Stored data: Begin

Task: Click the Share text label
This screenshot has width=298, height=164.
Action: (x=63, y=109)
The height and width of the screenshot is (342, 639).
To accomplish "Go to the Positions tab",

Stored data: End

◆ Exercise prompt ◆
Say each line again exactly as it appears above.

◆ Answer to the problem ◆
Task: Click the Share text label
This screenshot has width=298, height=164.
Action: (x=63, y=109)
The height and width of the screenshot is (342, 639).
To accomplish "Go to the Positions tab",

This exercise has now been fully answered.